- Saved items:
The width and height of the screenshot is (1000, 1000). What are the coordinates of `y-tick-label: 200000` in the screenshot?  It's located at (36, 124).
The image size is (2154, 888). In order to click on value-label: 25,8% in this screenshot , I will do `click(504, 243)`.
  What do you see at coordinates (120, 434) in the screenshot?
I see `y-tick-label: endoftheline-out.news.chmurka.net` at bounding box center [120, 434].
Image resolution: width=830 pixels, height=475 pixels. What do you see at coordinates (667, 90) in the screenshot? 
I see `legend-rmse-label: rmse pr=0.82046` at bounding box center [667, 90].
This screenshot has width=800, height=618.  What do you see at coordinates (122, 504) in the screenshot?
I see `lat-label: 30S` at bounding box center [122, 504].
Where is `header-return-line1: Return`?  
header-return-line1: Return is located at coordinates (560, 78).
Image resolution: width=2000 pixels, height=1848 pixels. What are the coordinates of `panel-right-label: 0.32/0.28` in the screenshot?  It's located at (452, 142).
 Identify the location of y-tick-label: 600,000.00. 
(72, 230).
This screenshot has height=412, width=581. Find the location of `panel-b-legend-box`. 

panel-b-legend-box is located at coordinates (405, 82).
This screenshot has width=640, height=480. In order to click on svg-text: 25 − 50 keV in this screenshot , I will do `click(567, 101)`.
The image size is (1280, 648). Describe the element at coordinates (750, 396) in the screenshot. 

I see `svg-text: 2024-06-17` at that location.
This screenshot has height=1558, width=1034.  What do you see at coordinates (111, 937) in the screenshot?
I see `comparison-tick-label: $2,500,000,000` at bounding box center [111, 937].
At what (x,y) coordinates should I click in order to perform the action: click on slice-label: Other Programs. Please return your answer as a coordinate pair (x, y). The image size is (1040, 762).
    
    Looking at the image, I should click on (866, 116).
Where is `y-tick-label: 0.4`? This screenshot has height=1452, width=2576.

- Task requirements: Copy out the items word for word, starting at the line that contains "This screenshot has width=640, height=480." and ending with the last line of the items.

- Solution:
This screenshot has width=640, height=480. In order to click on svg-text: 25 − 50 keV in this screenshot , I will do `click(567, 101)`.
The image size is (1280, 648). Describe the element at coordinates (750, 396) in the screenshot. 

I see `svg-text: 2024-06-17` at that location.
This screenshot has height=1558, width=1034.  What do you see at coordinates (111, 937) in the screenshot?
I see `comparison-tick-label: $2,500,000,000` at bounding box center [111, 937].
At what (x,y) coordinates should I click in order to perform the action: click on slice-label: Other Programs. Please return your answer as a coordinate pair (x, y). The image size is (1040, 762).
    
    Looking at the image, I should click on (866, 116).
Where is `y-tick-label: 0.4`? This screenshot has height=1452, width=2576.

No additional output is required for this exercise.